• DATA SHOWN
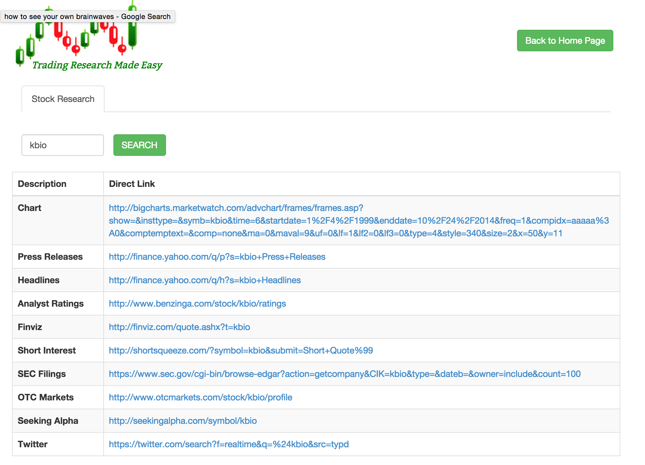Viewport: 645px width, 465px height.
Task: Open the SEC EDGAR filings link
Action: [345, 374]
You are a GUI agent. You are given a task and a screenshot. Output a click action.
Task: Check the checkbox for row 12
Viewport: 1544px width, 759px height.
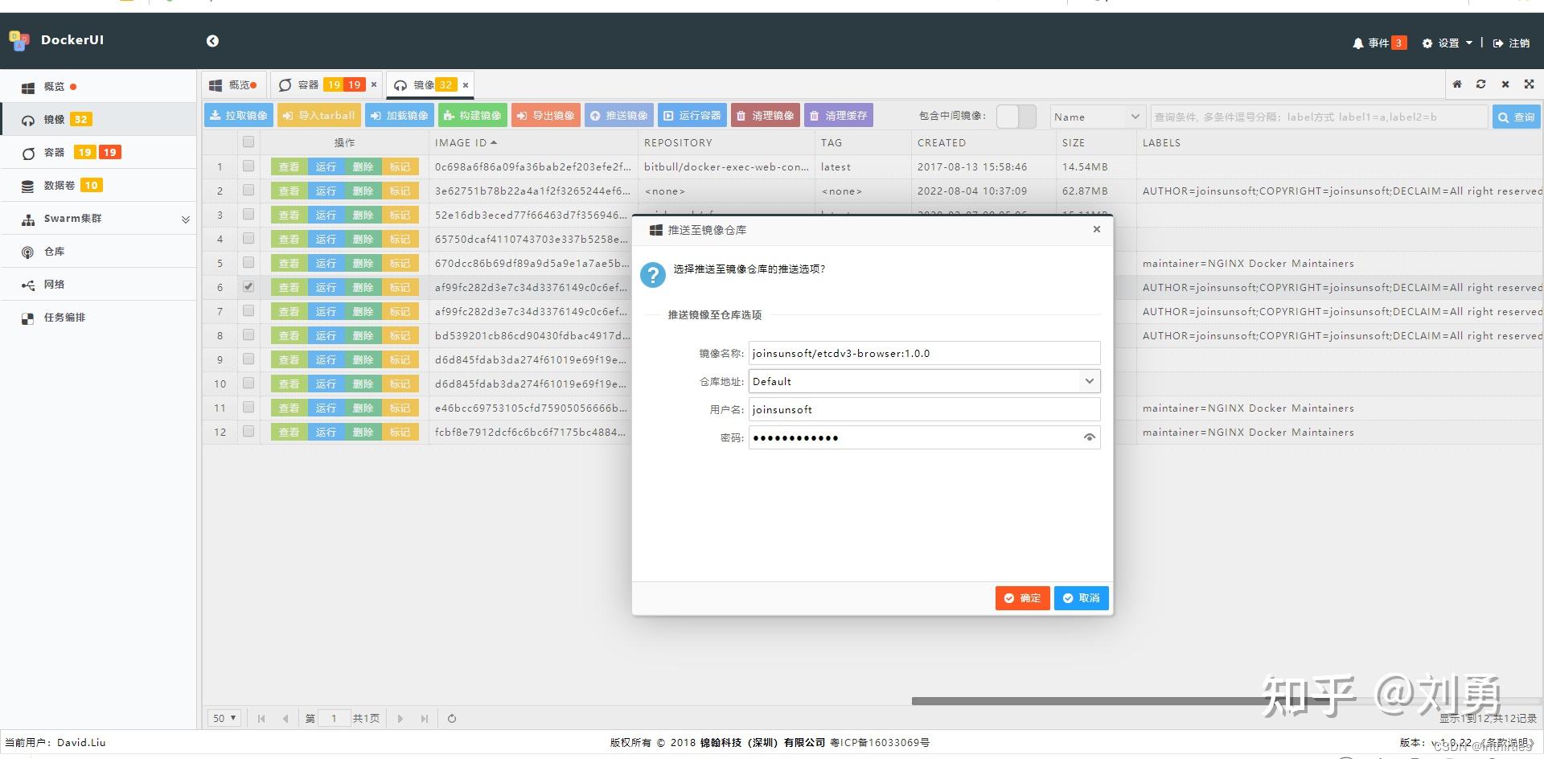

• YOUR TASK
Output exactly the lines from the one containing "Task: Check the checkbox for row 12" through the last line of the records above, both included, and leave out the pictures.

• RESPONSE TO THE TASK
Task: Check the checkbox for row 12
Viewport: 1544px width, 759px height.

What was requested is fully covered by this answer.